Nous avons l’habitude de dire que le Maroc a longtemps retardé l’installation officielle du double protectorat, franco-espagnol, grâce au jeu subtil du sultan Hassan 1er, et à la lutte entre les puissances européennes dans la deuxième moitié du XXème siècle. Cette affirmation tient évidemment la route, mais elle est imprécise ou incomplète.
Il y a un autre moyen d’expliquer la «résistance» des sultans. Ce n’est pas seulement en refusant la construction d’une ligne de chemin de fer, avec l’objectif ou l’illusion de ralentir la pénétration européenne, que le sultan a pu arriver à ses fins. La vérité, c’est que l’Angleterre a tout fait pour empêcher l’installation définitive de la France et l’Espagne au Maroc.
Pourquoi donc ? Parce que la couronne britannique tenait à garder le contrôle quasi-exclusif de la Méditerranée occidentale via le rocher de Gibraltar. Elle souhaitait contenir l’Espagne et surtout la France, qui avait déjà pris le contrôle de l’Algérie.
Avec son pragmatisme à toute épreuve, l’Angleterre s’est ainsi épargnée de nouvelles guerres marathoniennes contre l’Europe continentale. Vis-à-vis du Maroc, qu’elle n’a jamais réellement envisagé d’occuper militairement, en dehors du court épisode de Tanger dans le XVIIème siècle, elle a donc joué les bons amis. Ses intérêts commerciaux dans le royaume étant depuis longtemps assurés, elle a rajouté un autre rôle : celui du «prêteur».

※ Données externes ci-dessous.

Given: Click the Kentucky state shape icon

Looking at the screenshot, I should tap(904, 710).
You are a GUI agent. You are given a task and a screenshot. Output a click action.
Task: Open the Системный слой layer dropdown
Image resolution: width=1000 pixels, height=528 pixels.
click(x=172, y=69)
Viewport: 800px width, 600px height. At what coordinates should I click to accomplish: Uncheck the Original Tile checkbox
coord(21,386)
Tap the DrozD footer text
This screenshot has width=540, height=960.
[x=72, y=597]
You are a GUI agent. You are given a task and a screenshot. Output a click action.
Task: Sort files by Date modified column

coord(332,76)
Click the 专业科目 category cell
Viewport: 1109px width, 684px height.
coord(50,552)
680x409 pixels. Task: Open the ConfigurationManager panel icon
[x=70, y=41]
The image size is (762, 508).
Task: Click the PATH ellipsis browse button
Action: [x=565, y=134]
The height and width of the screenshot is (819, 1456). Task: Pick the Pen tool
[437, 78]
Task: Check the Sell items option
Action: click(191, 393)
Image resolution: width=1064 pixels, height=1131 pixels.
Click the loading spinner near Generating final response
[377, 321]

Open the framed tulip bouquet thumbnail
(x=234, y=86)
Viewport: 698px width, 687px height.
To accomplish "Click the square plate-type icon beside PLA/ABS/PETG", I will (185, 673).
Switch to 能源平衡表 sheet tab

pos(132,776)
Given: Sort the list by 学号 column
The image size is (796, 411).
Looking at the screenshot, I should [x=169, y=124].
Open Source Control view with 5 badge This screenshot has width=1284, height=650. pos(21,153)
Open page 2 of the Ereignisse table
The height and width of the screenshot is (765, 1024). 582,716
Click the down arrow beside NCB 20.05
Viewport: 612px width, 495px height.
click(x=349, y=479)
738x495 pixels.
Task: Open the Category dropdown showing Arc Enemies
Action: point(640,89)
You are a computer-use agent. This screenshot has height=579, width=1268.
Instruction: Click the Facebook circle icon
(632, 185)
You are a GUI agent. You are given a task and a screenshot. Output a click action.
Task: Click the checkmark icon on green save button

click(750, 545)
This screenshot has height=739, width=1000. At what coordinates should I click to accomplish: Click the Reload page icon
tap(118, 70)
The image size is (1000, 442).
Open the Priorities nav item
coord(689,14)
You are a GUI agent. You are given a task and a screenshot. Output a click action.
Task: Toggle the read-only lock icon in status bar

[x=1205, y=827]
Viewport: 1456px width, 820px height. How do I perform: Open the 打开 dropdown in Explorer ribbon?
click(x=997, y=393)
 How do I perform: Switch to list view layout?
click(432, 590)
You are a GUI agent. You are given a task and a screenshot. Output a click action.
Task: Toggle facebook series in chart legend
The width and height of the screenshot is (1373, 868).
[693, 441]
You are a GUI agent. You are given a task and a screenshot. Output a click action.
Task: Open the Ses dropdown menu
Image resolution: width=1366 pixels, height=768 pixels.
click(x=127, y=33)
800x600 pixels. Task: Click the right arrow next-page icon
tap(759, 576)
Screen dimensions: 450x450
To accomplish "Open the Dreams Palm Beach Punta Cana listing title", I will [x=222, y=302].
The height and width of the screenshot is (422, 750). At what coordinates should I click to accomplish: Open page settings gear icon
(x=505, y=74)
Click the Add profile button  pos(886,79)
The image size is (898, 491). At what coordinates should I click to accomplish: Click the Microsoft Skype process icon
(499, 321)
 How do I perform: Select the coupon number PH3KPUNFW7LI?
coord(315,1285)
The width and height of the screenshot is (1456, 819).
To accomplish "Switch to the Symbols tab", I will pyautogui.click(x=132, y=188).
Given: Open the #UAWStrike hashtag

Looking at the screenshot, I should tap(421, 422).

Pendant que la France et l’Espagne gagnaient leurs guerres contre le Maroc et obtenaient des dommages colossaux, l’empire chérifien, dont les caisses étaient vides, se tournait vers l’Angleterre pour obtenir de nouveaux emprunts. Jusqu’au bout, les Anglais auront donc su préserver leurs intérêts tant stratégiques (en gardant la «valve» Gibraltar, qui ouvre et ferme le couloir de la Méditerranée) que commerciaux (en tirant avantage de la crise économique marocaine).
Ce petit jeu a sans doute favorisé la grande entente franco-britannique qui allait déboucher sur les accords dits
Sykes – Picot, survenus quelques années à peine (1916) après l’établissement d’un protectorat au Maroc…
Mais si la grande histoire est forcément cynique, les relations entre le Maroc et l’Angleterre ne sauraient être réduites à cet épisode au cynisme cinglant. Sa gracieuse Majesté a joué d’autres rôles, tout au long de neuf siècles d’histoire commune et plus ou moins continue, auprès de ce partenaire et ami particulier qu’a été le Maroc. Surtout à partir de l’époque des Saâdiens.
Les Britanniques furent parmi les premiers à établir des comptoirs et à ouvrir des consulats sur les côtes marocaines. Ils ont excellé dans le commerce et, plus généralement, dans l’art de la négociation. Leurs représentants dépassèrent parfois leurs missions commerciales et se servirent de la diplomatie, avec l’aplomb et le flegme dont ils sont familiers, pour essayer d’obtenir certaines faveurs : libérations et échanges d’otages, réformes au compte-gouttes, y compris sur le plan militaire (rôle joué, à des moments et des degrés différents, par le duo John Drummond Hay / Harry Maclean), petites pressions exercées auprès de certains sultans pour humaniser le sort réservé aux condamnés à mort…
Ce n’est pas un hasard si les Marocains, opposants politiques ou simples agents administratifs et commerciaux, se ruèrent en priorité vers la «protection» britannique, jusqu’au début du XXème siècle. Sa gracieuse Majesté a toujours su incarner, avec ses manières douces en apparence, mais fermes, un mélange de puissance et d’humanité. De quoi en faire, sinon un ami, un protecteur plus clément que les autres.